I’ve often cynically opined - usually three ales in - that that run of games deserved an asterisks to be put upon their eventual All-Ireland win, so uncomplicated was their route to glory, but the reality is that Galway team was one of the most exciting and dynamic to emerge from a decade that threw surprise after surprise and coughed up seven different All-Ireland champions in Cork, Down, Derry, Dublin, Meath, Kerry and Galway. Much as it pains me to say it, Michael Donnellan in full flight remains one of the most enduring and glorious sights in sport.

As those who can remember that game will likely attest, it could have been incredibly different. Ciaran McDonald famously hit the crossbar twice in a bizarre game that ricocheted like a bullet in a ball alley. Had one of those gone in, Mayo would’ve likely ended Galway season and probably won a third Connacht title on the trot. After that? Well, you can insert your own joke here.

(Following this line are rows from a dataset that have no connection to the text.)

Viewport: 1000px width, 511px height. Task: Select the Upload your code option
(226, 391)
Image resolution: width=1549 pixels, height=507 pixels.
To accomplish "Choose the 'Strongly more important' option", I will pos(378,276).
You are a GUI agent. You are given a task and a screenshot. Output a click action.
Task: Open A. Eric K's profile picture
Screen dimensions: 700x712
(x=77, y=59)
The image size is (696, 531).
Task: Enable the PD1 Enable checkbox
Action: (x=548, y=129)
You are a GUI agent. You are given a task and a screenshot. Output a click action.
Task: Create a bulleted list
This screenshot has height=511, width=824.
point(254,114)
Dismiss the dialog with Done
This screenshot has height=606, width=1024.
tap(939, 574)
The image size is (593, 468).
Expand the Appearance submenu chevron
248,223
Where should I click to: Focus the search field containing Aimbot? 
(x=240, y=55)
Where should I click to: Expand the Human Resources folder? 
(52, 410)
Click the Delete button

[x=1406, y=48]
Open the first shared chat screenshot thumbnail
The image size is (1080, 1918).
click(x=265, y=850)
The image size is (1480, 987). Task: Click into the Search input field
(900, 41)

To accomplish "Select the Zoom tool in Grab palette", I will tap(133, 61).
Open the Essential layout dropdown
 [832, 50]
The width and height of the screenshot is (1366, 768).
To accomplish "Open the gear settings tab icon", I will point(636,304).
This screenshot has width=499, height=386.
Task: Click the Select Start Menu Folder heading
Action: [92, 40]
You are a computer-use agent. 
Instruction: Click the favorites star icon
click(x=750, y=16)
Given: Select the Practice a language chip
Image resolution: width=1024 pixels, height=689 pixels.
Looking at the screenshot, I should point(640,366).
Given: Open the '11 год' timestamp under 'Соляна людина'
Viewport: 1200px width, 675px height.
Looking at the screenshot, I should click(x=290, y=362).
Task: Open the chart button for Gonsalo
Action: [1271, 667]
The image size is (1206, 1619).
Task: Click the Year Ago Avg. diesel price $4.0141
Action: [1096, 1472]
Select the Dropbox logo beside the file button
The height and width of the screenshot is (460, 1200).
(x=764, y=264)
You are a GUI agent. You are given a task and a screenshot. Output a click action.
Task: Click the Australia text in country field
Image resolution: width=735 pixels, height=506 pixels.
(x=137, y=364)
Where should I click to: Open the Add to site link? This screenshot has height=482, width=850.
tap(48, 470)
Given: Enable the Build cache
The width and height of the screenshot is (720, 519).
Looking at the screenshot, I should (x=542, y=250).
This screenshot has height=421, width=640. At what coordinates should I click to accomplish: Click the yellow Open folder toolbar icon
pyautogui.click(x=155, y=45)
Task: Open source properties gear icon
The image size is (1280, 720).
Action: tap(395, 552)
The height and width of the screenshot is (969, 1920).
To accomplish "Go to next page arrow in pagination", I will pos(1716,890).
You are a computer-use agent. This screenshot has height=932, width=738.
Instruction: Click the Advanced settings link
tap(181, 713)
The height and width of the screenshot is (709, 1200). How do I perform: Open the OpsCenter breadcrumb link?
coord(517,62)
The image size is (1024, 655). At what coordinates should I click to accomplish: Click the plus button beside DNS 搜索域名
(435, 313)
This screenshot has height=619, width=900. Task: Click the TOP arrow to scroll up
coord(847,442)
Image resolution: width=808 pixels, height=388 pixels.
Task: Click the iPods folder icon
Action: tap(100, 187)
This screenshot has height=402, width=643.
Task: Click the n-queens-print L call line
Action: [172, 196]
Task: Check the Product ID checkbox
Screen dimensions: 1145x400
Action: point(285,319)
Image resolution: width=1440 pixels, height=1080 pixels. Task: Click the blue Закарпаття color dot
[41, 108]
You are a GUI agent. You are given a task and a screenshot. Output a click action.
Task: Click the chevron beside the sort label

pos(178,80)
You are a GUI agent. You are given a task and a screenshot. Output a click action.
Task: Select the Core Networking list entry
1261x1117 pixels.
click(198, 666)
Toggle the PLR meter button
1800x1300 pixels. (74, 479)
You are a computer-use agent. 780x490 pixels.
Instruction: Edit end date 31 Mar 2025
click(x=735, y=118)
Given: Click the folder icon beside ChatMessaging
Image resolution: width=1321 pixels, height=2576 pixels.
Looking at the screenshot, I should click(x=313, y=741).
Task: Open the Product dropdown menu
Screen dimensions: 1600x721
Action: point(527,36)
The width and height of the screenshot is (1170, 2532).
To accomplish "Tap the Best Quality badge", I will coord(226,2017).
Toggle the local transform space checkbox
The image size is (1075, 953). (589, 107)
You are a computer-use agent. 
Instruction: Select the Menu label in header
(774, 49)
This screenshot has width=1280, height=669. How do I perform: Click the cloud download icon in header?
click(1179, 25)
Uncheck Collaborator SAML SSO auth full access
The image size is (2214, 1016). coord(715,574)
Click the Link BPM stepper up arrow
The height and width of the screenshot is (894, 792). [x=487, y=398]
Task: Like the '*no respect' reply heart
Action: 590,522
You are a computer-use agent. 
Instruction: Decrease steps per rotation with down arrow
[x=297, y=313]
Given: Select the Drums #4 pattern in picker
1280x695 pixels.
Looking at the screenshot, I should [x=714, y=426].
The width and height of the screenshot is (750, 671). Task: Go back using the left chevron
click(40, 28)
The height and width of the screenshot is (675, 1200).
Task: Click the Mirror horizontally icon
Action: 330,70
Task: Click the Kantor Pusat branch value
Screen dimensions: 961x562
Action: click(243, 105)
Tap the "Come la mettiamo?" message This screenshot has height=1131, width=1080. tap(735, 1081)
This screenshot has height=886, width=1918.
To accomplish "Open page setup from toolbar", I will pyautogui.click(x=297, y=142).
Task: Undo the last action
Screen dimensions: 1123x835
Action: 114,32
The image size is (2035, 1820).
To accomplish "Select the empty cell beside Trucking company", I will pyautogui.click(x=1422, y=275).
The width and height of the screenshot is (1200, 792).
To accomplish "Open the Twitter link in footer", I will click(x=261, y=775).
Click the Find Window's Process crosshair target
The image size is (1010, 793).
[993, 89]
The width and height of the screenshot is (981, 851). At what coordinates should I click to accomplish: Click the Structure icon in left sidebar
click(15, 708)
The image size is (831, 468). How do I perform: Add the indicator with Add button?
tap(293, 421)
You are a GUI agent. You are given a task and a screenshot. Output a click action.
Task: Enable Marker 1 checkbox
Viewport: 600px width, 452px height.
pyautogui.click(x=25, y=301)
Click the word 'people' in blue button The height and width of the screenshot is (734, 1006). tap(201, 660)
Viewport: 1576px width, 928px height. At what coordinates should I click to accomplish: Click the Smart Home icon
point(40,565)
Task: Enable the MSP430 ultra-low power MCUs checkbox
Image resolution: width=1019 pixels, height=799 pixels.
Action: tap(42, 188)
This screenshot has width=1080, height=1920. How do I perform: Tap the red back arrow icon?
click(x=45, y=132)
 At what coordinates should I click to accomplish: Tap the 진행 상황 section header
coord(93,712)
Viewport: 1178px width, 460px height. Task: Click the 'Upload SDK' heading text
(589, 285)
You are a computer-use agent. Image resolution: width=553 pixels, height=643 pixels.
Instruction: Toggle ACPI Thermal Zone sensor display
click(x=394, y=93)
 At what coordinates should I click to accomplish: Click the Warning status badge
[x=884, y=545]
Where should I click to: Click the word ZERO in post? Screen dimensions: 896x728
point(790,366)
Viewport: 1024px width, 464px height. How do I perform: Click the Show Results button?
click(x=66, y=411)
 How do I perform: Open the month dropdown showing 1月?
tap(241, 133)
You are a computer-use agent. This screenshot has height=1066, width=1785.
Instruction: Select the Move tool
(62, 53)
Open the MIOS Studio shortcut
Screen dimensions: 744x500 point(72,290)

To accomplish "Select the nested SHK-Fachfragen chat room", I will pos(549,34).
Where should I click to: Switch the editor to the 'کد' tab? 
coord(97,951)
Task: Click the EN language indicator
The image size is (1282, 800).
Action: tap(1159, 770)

The point is…those games mattered so much. Too much, maybe, but they mattered in a way which is no longer possible, such is the myriad of potential outcomes from every match played so far this season.

Lest I be accused of being woozy on nostalgia, I’d be the first to admit that Gaelic football was no better a game a quarter of a century ago than it is now, but I’d wager when it’s Sean Kelly’s turn to lead out his 2023 Connacht champions in 25 years time to polite applause, he’d be doing well to remember anything about the very game his team will be feted for, as it will have been just one of a dozen they’ll played this championship season. Familiarity could soon breed contempt for Gaelic football. If everything’s important, nothing is. It’s a damn shame moments no longer define seasons, that crossbars no longer break hearts and simultaneously launch dynasties.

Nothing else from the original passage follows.